Some of the judges are burying their noses in the crooks of their arms, which looks like some bizarre cultic rite, but I’m told is actually a way to recalibrate their sense of smell. I give it a shot. I can’t tell the difference.

Danny’s describing our beers with words that I’m worried I’ll need a brewmaster’s diploma or PhD in linguistics to decipher.

Noon-ish

My palate and sense of smell have adjusted to the evaluating process. It’s fascinating to actually feel how the brain adjusts in a new context like this, in witnessing the subtle changes in how I perceive taste. It’s immediate, automatic.

It turns out that, while I don’t have the language to adequately describe beer in the way that Danny does, I can accurately evaluate these beers based on their technical elements. It’s like critiquing any creative product – music, film, food – it’s equal parts sensing and intellectualizing that sensation. Danny and I are consistently within one to three points apart from each other on every beer.

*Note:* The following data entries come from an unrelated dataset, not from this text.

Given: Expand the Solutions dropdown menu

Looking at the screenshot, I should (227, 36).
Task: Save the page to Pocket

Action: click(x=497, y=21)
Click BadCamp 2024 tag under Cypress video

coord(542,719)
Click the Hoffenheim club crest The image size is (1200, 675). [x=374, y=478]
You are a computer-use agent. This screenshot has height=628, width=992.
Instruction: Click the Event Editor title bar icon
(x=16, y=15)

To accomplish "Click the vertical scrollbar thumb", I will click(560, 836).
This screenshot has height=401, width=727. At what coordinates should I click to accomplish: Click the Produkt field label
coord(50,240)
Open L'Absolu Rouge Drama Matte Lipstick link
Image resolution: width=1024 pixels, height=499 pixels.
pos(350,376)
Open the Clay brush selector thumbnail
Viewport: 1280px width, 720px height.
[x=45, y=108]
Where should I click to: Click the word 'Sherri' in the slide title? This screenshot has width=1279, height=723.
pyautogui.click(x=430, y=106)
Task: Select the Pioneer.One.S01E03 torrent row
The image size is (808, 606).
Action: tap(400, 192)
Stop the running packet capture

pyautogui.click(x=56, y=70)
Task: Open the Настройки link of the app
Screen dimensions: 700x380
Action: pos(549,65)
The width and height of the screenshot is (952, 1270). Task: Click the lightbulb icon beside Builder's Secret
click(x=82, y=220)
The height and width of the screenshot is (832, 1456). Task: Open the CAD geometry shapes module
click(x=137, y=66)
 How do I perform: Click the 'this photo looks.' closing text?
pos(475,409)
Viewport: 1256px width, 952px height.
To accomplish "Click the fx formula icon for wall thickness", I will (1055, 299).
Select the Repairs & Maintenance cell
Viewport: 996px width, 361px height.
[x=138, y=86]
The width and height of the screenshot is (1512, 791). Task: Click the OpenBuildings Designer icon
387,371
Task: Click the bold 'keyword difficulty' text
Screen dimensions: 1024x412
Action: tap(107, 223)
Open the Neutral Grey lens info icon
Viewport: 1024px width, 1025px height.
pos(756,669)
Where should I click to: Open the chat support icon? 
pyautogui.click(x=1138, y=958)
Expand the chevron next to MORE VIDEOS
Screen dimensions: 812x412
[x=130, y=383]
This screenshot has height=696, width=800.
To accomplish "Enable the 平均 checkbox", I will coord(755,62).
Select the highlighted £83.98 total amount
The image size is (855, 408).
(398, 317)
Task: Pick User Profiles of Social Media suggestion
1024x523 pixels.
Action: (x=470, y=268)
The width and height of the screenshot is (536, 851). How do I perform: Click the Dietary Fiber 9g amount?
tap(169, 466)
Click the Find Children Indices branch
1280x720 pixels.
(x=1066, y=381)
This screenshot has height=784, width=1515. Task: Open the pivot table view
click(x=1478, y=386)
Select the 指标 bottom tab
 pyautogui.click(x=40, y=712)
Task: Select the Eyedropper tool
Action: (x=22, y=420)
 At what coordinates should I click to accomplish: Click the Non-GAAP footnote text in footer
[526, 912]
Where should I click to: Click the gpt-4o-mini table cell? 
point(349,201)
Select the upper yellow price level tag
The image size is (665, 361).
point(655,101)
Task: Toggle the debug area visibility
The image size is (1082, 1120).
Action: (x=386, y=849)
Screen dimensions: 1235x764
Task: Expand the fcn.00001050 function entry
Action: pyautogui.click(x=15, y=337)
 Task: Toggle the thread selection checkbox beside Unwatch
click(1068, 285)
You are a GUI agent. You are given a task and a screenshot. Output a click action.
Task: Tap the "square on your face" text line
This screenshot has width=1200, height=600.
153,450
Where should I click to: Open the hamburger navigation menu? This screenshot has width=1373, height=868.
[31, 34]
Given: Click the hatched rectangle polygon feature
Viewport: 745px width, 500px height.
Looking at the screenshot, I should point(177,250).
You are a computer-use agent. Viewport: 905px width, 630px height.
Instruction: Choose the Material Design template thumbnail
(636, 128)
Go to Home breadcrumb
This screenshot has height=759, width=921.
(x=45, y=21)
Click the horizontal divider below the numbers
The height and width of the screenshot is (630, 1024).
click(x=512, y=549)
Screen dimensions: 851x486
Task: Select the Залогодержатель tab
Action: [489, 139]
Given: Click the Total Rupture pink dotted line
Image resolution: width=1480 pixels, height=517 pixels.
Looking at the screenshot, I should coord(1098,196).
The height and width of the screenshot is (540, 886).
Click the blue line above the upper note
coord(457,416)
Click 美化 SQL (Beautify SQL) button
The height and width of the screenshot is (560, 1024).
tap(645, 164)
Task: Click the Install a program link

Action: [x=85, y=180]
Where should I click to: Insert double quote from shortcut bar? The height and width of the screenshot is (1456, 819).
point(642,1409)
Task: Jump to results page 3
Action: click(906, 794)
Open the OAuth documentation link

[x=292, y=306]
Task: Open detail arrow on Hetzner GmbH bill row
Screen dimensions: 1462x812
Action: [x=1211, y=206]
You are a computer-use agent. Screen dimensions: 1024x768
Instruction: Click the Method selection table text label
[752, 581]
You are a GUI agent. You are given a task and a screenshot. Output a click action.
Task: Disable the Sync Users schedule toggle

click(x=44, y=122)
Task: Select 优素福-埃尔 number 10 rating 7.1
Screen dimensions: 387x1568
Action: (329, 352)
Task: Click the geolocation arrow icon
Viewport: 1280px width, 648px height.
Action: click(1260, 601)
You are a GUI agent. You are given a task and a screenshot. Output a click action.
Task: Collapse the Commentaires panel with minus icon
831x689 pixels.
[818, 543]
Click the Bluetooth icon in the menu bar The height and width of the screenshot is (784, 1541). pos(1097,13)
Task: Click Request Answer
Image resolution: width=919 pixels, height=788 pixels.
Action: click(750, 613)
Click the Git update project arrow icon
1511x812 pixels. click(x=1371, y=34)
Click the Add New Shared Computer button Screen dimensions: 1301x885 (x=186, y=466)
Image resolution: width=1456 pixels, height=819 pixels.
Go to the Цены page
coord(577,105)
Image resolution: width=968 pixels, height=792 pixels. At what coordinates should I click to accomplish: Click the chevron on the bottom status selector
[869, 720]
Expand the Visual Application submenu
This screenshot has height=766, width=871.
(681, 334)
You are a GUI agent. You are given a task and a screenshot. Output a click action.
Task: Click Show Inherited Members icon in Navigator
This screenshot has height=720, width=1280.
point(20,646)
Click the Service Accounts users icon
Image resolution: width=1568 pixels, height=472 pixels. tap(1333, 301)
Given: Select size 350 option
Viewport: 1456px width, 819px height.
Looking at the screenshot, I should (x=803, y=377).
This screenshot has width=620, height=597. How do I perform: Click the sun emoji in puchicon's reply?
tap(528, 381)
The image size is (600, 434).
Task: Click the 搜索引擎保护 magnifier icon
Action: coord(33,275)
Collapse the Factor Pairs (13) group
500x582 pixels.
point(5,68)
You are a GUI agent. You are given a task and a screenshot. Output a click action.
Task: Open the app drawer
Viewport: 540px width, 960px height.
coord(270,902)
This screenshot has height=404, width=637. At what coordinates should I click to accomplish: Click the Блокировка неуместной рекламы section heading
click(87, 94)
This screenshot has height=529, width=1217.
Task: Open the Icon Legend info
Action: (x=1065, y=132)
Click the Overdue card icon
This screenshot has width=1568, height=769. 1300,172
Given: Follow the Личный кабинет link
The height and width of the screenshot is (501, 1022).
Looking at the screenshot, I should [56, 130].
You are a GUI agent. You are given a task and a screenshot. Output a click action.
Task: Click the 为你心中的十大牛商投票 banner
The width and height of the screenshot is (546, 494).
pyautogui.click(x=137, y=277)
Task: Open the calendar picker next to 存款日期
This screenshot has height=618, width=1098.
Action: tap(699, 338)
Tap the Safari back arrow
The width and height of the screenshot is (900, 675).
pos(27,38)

 “Of course we are,” he says. “This isn’t complicated. It’s fucking beer.”

3pm-ish

Judging American pale ales. Fatigued. Grumpy, following a run of terrible entries. I’m told there are way fewer lousy entries this year over last, which is fine, but doesn’t suppress my grumpiness any. Nor has it helped lift the energy in the area. Our numbers are dwindling and the warehouse area stark, almost-haunted quality of a high school exam room.

There’s grumbling abound, which makes sense.  Ben was right. Judging is exhausting work – breaking down and intellectualizing every element of every single beer, a dozen at a time. Critiquing beer is a rigorous exercise in deconstructing its magic, eroding its mystery. What makes beer good? What makes it bad? It’s almost scientific, which is good – it means the beer is evaluated efficiently, stripped of bias – but it’s void of any romance. 

And beer for me, for better or worse, is romantic.

Someone says, “It’s like a ferret crapped on my tongue!”

5pm-ish

Best in Show competition is imminent. The dozen or so judges left seem dazed, exhausted, hungry. Or I’m projecting my own state on them. I guess it doesn’t matter.

The competition coordinator says to me, “Do you want to do Best of Show?”

“Not particularly.”

“Do you want to stay and watch then?”

“I can do that.”

I don’t, though. I duck out French exit style, but not before making a trip to the toilet in which, I’m relieved to report, everything appears normal.

 

The BC Beer Awards will be held on Oct. 24 at the Croatian Cultural Centre. Tickets are sold out, but there is a waitlist, if you’re keen.